The primary effect of eutrophication is to stimulate algal growth, both of benthic macroalgae and microscopic phytoplankton. Since by definition circalittoral faunal turf communities are essentially animal- dominated, the effects of eutrophication will be indirect. One effect of eutrophication will be the way it influences the growth of benthic macroalgae, which may influence the level of the boundary between the infralittoral and the circlittoral. Improved macroalgal growth might be expected to lower this boundary, but at the same time increased phytoplankton density will reduce light penetration. Changes in the phytoplankton are more likely to produce impacts. Increased phytoplankton densities will change the food supply for the predominantly filter-feeding faunal turf communities. Blooms of toxic algae may affect survival of circalittoral faunal turf communities, perhaps particularly in their planktonic larval stages. Algal blooms are often considered a near-surface phenomenon, and are more likely to pose a threat in sheltered conditions.
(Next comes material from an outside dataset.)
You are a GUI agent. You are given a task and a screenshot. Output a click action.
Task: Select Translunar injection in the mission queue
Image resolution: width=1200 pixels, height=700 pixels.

Abrasion Fishing: benthic trawling


Towed gear is potentially the most destructive impact, and has been the subject of intensive study (MacDonald et al. 1996). However, most circalittoral rock biotopes will not generally be threatened since the generally steep and rocky substrata are unsuitable for both trawls and dredges. However there are types of towed gear designed for rocky areas – the rockhopper otter trawl, and the Newhaven scallop dredge and these could pose a risk to circalittoral faunal turf communities on gently sloping or level rock.
  Fishing: potting/



Static gear is deployed regularly on rocky grounds, either in the form of pots or creels, or as bottom set gill or trammel nets. Qualitative observations of pots and creels being dropped and hauled in Devon and Scotland showed that potting did not appear to have any immediate effect on several species that had previously been thought to be sensitive to impact (Eno et al 1996). Whilst the potential for damage is lower per unit deployment compared to towed gear, there is a risk of cumulative damage to sensitive species if use is intensive. Damage could be caused during the setting of pots or nets and their associated ground lines and anchors, and by their movement over the bottom during rough weather and during recovery.